▶ EXERCISE OBJECTIVE: Reproduce exactly the lines of the material beneath, from the line that contains "Image resolution: width=629, height=2576." to the line that contains "Tlaxcala (478, 2180)", both included, and no other lines.

▶ TASK INPUTS:
-.-.-

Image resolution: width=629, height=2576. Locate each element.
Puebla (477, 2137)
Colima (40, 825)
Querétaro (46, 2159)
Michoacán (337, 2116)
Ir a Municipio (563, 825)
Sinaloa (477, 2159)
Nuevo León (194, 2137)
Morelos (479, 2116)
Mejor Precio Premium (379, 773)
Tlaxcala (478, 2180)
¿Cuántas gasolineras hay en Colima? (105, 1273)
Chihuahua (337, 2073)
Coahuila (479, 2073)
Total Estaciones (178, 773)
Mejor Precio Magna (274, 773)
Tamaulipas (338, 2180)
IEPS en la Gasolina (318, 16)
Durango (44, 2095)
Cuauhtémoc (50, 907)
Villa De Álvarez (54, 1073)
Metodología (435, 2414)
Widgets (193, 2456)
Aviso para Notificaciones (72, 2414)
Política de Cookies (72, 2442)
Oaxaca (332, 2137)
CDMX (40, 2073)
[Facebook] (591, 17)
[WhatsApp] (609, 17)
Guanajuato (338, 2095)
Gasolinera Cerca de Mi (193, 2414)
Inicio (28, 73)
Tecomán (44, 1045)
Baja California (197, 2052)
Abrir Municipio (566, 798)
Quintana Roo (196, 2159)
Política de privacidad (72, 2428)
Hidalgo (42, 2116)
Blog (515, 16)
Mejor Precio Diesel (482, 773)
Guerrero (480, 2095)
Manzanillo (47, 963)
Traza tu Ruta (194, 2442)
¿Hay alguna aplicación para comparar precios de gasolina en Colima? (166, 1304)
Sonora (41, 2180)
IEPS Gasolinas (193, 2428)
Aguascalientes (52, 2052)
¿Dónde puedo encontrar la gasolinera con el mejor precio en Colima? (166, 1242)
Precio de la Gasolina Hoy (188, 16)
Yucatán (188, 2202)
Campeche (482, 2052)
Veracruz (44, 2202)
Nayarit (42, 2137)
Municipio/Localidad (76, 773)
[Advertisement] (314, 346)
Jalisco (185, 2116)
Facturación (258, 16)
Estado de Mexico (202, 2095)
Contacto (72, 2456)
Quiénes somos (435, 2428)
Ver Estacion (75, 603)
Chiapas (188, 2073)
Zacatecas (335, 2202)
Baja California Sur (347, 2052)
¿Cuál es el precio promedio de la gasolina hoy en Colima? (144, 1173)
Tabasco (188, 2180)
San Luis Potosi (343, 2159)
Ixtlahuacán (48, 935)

-.-.-

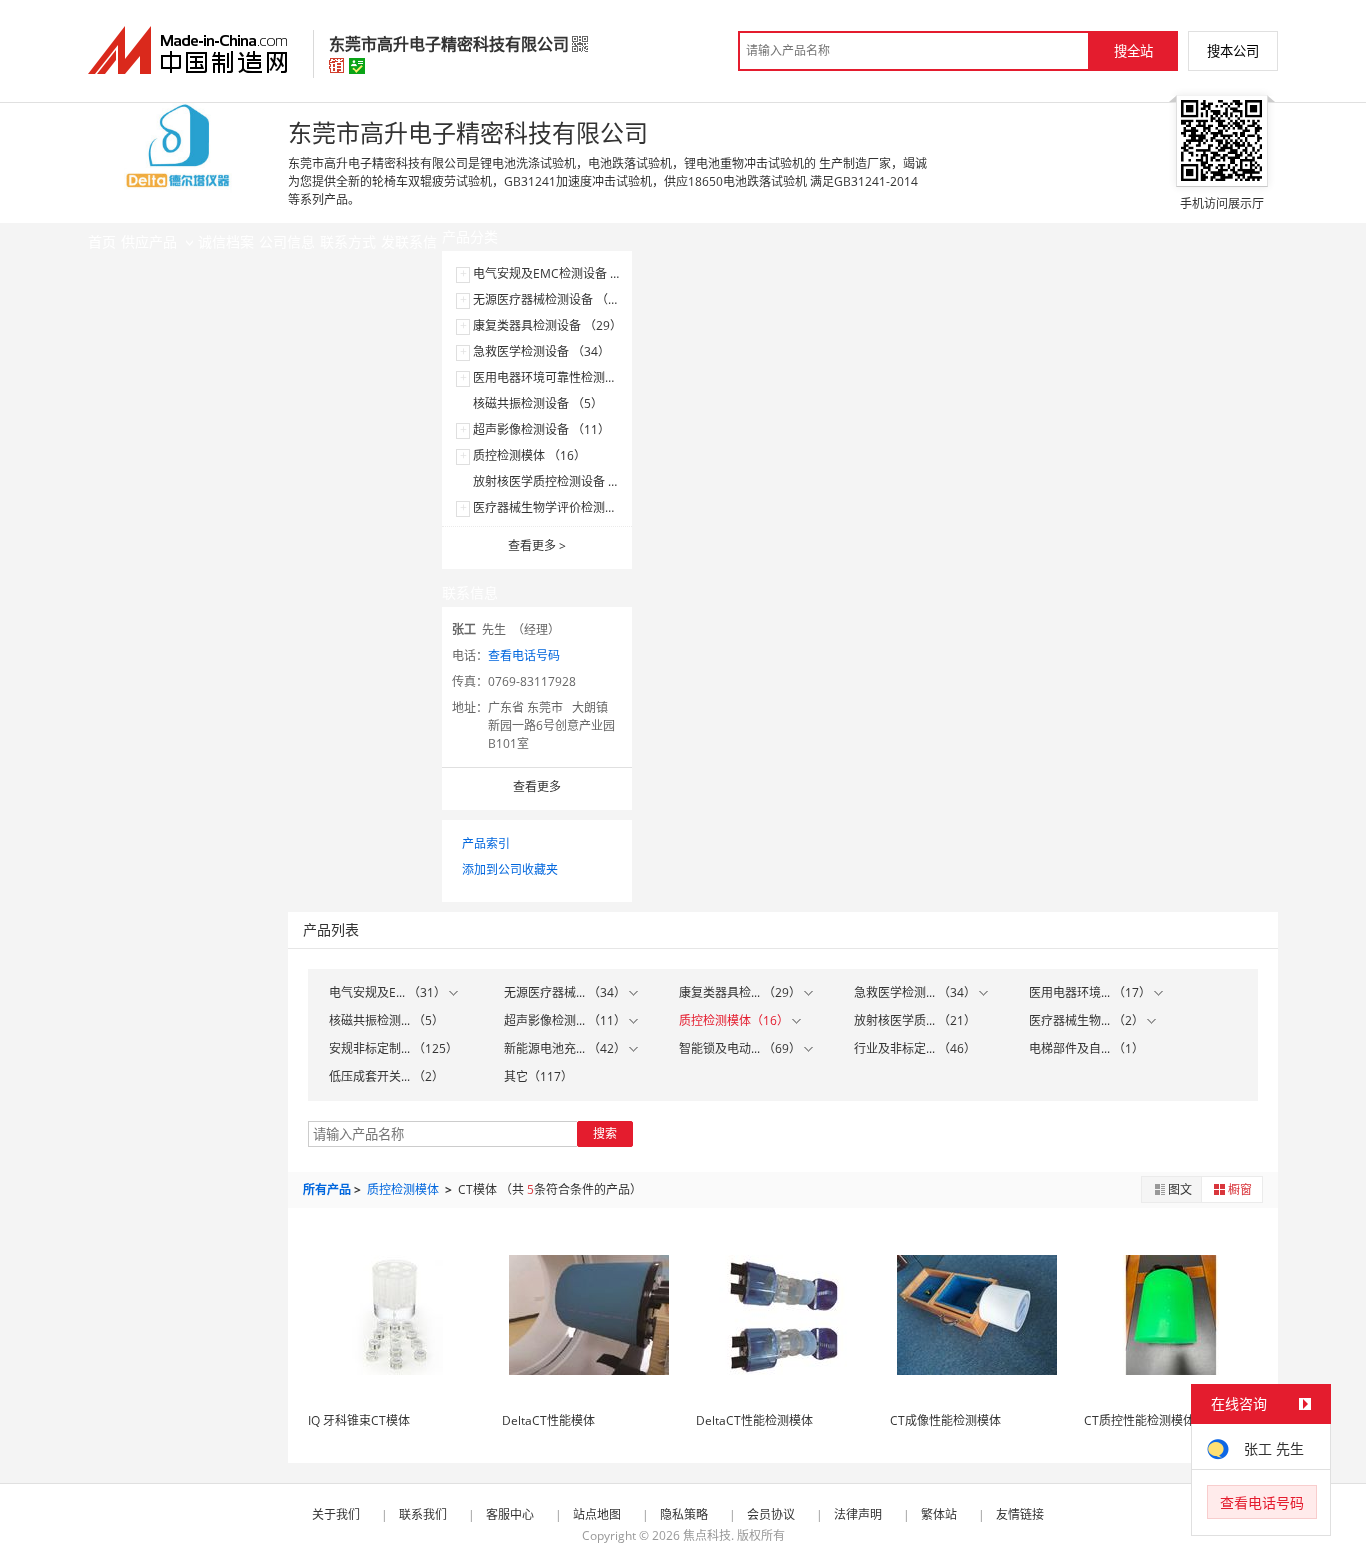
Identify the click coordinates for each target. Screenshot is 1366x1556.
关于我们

-.-.-

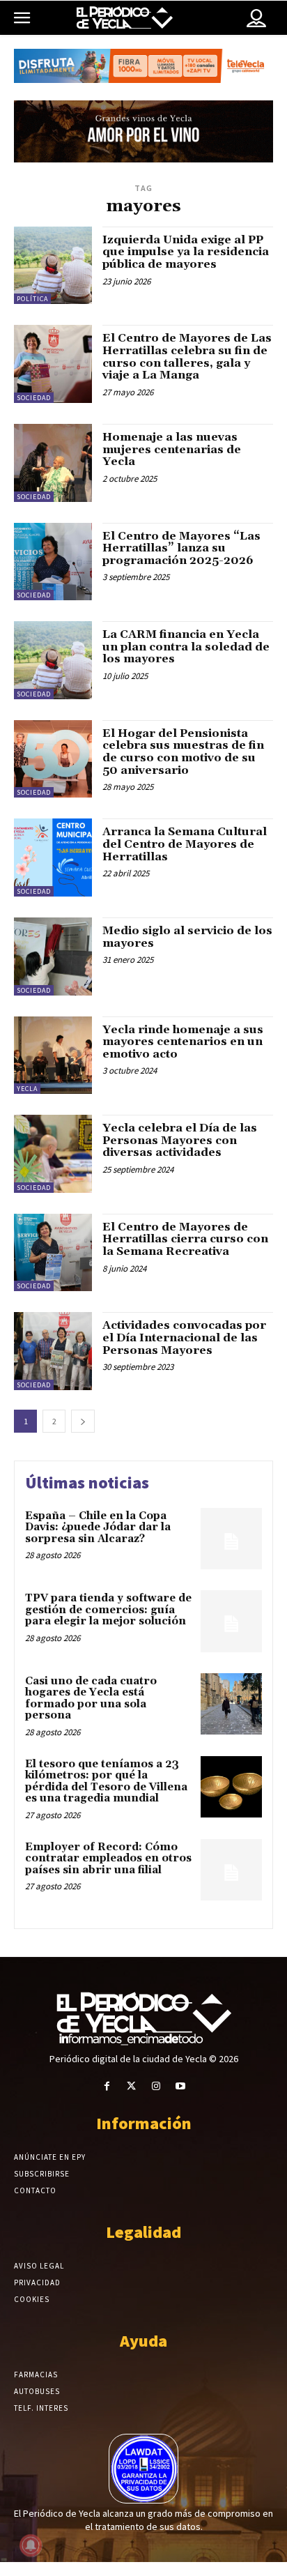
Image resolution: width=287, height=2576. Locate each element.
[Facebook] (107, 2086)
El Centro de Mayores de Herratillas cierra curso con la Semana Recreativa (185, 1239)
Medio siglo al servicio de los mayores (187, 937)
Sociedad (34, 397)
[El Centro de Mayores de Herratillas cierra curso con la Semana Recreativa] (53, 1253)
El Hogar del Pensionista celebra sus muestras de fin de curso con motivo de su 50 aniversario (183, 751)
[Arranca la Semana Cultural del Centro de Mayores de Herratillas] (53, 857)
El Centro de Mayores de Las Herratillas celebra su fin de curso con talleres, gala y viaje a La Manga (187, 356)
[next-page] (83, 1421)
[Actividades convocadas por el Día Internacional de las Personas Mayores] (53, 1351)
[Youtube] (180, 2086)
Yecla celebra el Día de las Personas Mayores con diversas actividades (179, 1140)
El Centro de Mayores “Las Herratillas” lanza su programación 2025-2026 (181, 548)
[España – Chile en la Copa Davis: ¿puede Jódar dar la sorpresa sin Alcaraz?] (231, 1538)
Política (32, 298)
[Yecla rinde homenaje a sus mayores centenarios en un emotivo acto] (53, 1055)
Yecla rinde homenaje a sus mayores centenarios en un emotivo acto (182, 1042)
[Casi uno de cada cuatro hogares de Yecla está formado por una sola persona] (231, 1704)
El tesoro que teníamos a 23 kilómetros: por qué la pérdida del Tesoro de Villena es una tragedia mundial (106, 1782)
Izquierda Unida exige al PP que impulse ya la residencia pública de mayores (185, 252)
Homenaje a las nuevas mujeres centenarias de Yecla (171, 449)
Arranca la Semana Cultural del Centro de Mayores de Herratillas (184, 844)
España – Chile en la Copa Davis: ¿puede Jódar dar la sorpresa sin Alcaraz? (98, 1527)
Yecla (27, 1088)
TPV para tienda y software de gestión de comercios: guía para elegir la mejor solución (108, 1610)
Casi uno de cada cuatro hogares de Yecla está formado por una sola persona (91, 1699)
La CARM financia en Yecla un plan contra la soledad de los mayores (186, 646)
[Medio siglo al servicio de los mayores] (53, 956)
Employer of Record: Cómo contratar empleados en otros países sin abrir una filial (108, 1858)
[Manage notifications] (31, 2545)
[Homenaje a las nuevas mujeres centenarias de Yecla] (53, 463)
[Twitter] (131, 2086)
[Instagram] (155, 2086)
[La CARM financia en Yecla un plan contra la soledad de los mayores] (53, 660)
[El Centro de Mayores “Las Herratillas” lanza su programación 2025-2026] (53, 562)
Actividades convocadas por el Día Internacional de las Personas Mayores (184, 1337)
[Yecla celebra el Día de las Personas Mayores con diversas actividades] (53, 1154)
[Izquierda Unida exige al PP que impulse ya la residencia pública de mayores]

-.-.-

▶ ANSWER TO THIS PROBLEM:
Image resolution: width=629, height=2576. Locate each element.
Puebla (477, 2137)
Colima (40, 825)
Querétaro (46, 2159)
Michoacán (337, 2116)
Ir a Municipio (563, 825)
Sinaloa (477, 2159)
Nuevo León (194, 2137)
Morelos (479, 2116)
Mejor Precio Premium (379, 773)
Tlaxcala (478, 2180)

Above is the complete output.